Questo brano fa parte dell'album Bollicine, pubblicato il 14 aprile 1983. Questo disco, che ebbe anche un'edizione speciale in formato "Picture" nello stesso anno, è considerato uno dei lavori più apprezzati sia dal pubblico che dalla critica nella carriera di Vasco Rossi. Infatti, nel 2012, la rivista Rolling Stone Italia lo ha posizionato al primo posto nella sua classifica dei 100 migliori dischi italiani. All'interno di Bollicine si trova Vita spericolata, un pezzo presentato al Festival di Sanremo che divenne rapidamente un inno per una generazione. La storia dietro Vita spericolata è interessante: la musica fu un'idea di Tullio Ferro, che ne abbozzò anche il testo in inglese. L'idea nacque nell'estate del 1982, pensando a un concerto a Cagliari che, purtroppo, fu annullato per maltempo. Fu in quel contesto, mentre Vasco si trovava nella sua roulotte, che l'ispirazione iniziò a fluire.

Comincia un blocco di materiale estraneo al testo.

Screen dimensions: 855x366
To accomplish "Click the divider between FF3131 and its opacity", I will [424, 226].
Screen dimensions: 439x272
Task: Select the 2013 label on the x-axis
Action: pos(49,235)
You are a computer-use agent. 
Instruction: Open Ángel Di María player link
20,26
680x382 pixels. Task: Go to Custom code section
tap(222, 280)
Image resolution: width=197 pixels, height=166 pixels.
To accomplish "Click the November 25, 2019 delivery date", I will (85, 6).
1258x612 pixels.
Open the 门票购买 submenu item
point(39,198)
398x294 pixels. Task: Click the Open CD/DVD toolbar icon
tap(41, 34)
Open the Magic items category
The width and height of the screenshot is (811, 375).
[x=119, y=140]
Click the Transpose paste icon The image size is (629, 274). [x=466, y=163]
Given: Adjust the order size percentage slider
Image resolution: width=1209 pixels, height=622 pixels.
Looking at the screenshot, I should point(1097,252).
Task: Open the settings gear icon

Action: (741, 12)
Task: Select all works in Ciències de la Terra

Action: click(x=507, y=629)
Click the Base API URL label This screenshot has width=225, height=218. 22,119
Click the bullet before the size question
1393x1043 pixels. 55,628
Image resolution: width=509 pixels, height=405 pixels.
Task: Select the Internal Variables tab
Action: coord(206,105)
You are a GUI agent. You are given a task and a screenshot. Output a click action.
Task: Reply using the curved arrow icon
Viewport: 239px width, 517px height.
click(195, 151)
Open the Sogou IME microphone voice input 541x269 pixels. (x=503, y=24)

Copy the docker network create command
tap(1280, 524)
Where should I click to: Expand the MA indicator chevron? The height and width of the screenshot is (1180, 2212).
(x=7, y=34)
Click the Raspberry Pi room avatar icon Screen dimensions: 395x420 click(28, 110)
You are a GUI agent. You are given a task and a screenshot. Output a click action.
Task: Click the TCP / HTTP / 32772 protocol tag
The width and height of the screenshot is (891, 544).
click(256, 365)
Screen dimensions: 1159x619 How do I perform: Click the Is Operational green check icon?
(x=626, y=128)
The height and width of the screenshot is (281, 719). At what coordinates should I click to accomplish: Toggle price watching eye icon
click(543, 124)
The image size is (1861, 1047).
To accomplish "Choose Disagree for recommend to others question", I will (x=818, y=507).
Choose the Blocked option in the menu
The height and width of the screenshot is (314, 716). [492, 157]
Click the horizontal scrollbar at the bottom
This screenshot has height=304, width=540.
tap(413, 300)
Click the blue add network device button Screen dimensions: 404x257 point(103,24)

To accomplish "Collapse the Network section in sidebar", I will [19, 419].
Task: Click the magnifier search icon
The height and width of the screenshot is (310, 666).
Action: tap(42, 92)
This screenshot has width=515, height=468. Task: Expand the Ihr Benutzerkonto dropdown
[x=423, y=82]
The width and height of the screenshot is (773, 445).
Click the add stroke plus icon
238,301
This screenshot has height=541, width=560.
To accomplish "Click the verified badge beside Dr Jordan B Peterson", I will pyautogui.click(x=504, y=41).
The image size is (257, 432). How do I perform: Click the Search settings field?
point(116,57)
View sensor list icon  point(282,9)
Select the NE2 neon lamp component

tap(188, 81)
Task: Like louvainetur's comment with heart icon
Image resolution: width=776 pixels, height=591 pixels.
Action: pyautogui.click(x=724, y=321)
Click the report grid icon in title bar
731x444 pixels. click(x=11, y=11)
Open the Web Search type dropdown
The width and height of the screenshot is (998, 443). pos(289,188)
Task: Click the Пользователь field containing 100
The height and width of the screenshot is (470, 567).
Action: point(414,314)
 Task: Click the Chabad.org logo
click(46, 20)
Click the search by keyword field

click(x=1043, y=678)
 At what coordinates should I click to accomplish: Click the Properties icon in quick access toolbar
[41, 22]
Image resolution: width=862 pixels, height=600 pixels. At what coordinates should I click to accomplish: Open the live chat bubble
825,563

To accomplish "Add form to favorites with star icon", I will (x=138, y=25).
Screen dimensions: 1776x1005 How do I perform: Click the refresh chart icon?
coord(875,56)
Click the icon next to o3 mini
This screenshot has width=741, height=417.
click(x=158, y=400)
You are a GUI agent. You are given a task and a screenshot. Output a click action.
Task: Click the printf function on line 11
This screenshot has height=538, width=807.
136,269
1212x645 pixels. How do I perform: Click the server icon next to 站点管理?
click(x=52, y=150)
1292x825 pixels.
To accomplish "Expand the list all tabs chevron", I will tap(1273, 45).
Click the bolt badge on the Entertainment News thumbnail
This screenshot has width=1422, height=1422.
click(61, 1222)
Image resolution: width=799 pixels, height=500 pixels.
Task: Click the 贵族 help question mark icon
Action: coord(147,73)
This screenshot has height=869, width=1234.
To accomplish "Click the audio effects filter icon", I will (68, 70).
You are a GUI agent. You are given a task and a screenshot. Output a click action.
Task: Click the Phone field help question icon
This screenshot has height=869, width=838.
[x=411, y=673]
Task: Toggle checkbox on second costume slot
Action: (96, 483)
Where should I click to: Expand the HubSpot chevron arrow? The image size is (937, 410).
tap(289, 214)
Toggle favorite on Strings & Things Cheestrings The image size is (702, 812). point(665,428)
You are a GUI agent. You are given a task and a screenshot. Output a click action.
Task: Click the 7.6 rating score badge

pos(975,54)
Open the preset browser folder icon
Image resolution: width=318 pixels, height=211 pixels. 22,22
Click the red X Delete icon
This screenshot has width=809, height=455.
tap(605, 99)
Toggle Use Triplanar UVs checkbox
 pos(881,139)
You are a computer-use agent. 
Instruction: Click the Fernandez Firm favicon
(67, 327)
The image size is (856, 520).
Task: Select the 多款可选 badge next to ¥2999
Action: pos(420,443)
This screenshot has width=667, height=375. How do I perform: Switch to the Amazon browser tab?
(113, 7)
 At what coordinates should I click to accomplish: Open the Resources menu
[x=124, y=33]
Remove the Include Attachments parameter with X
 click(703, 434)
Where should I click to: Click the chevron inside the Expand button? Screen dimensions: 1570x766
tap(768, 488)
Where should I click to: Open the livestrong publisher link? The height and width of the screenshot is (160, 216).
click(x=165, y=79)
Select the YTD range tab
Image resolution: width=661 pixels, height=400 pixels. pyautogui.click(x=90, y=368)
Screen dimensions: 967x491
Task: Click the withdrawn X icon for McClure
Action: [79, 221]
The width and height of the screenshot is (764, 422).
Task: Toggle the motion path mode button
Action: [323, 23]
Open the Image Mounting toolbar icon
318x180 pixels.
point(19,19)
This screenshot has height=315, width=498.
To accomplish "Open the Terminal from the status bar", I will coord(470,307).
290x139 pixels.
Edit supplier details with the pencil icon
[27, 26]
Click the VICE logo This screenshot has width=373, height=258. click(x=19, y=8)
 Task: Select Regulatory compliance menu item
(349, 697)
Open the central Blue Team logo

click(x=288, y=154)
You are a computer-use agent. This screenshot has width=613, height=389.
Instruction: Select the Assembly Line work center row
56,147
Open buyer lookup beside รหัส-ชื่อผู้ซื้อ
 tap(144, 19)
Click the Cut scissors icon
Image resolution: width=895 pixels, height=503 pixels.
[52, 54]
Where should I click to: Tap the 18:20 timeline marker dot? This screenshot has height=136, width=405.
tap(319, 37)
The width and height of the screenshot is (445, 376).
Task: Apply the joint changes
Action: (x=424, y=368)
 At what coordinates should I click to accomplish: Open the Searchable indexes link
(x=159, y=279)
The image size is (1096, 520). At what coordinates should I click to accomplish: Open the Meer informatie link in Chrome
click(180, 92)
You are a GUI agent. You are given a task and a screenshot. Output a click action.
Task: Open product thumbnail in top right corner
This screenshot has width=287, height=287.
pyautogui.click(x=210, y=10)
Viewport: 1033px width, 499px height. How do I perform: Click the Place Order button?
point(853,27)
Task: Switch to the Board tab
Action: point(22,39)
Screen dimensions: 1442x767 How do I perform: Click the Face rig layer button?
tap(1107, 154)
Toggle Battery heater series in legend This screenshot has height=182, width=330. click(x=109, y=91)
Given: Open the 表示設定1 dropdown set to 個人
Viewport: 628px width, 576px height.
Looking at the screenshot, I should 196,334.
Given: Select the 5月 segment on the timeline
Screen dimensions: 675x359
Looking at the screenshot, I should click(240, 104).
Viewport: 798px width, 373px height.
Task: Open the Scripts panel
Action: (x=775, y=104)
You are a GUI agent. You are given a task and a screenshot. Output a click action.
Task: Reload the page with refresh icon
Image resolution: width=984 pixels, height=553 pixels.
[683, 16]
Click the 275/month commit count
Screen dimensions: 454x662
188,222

Vasco Rossi è nato il 7 febbraio 1952 a Zocca, un luogo tranquillo sull'Appennino, situato tra Modena e Bologna. Suo padre, Giovanni Carlo, un camionista, lo chiamò in onore di un compagno di prigione conosciuto in Germania. Sua madre, Novella, si dedicò alla casa mentre suo padre viaggiava per tutta l'Italia. Fin da giovane, Vasco si dimostrò una persona anticonformista, qualcuno che non si adattava facilmente alle regole. Nel 1972, in piena effervescenza studentesca, si interessò al teatro sperimentale. Tuttavia, sentendo la necessità di continuare a formarsi, si iscrisse alla facoltà di Pedagogia all'Università di Bologna. Presto si rese conto della grande differenza tra quella disciplina e la sua vera passione per la musica, una differenza che influiva sul suo benessere. Già nel dicembre 1965 aveva vinto il concorso Usignolo d'oro con la canzone Come nelle fiabe. Decise allora di seguire il suo istinto e si immerse nel mondo delle "radio libere", un'esperienza che segnerà il suo percorso artistico. Nel 1975, insieme ad amici, fondò una di queste emittenti, il che lo definì fin dall'inizio come una figura chiave in quell'ambito.